No buts about it, this movie tanked. It was a blip in the long, storied career of Tom Hanks, and stunted the rise of Meg Ryan's stardom. I don't think people got it. Perhaps the audience couldn't get past the scenario of a man who travels to an island of Waponis and jumps into a volcano. It sounds like it should be funny, but I wouldn't classify Joe Versus the Volcano as a straightforward comedy. Writer-director John Patrick Shanley does not really play this movie for laughs, but rather, for the heart. This is Shanley's first effort as a director (his second is the terrific Doubt, from '08), but Shanley is most notably a very successful playwright. And the man definitely has a way with words. Some of the dialogue from this movie really digs deep.
Shanley also assembles a remarkable cast, including Dan Hedaya as Joe's boss ("You watch it, mister! There's a woman in here!"), Robert Stack as the doctor who was paid off to diagnose him with a ridiculous disease (Patricia: "You were diagnosed with a brain cloud, and you didn't bother to ask for a second opinion?"), and Meg Ryan in not one but three roles. She does solid work here, though I wouldn't say her roles here are among her best. Her chemistry with Hanks, though, is sorely missed this day and age. Like Douglas and Turner, I wish they would make more movies together.
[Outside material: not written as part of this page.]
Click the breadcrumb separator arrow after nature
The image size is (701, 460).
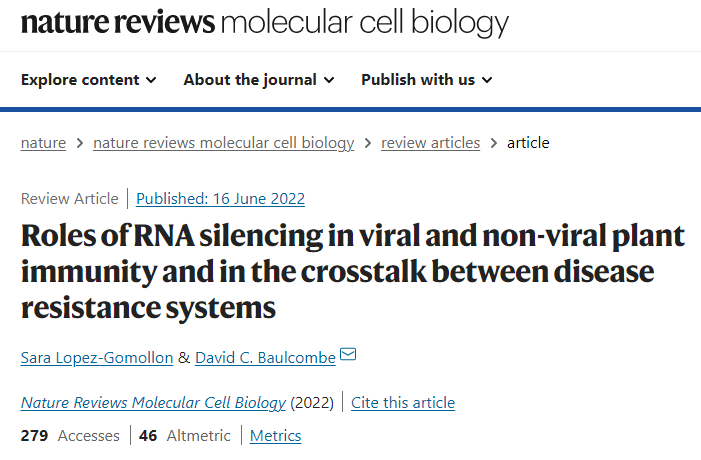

And Tom Hanks sells this movie. He made this after Big but it would be 3 years before he wins his first Oscar. I think Joe Banks was his last truly "offbeat" character before he turned serious (though his role in The Ladykillers was an inspired choice, it just didn't gel). Funny thing is, though, I think Hanks would be just as good as Joe Banks today, as he was 21 years ago. Maybe even better.
And John Patrick Shanley, thank you for Joe Versus the Volcano.
"May you live to be a thousand years old, sir."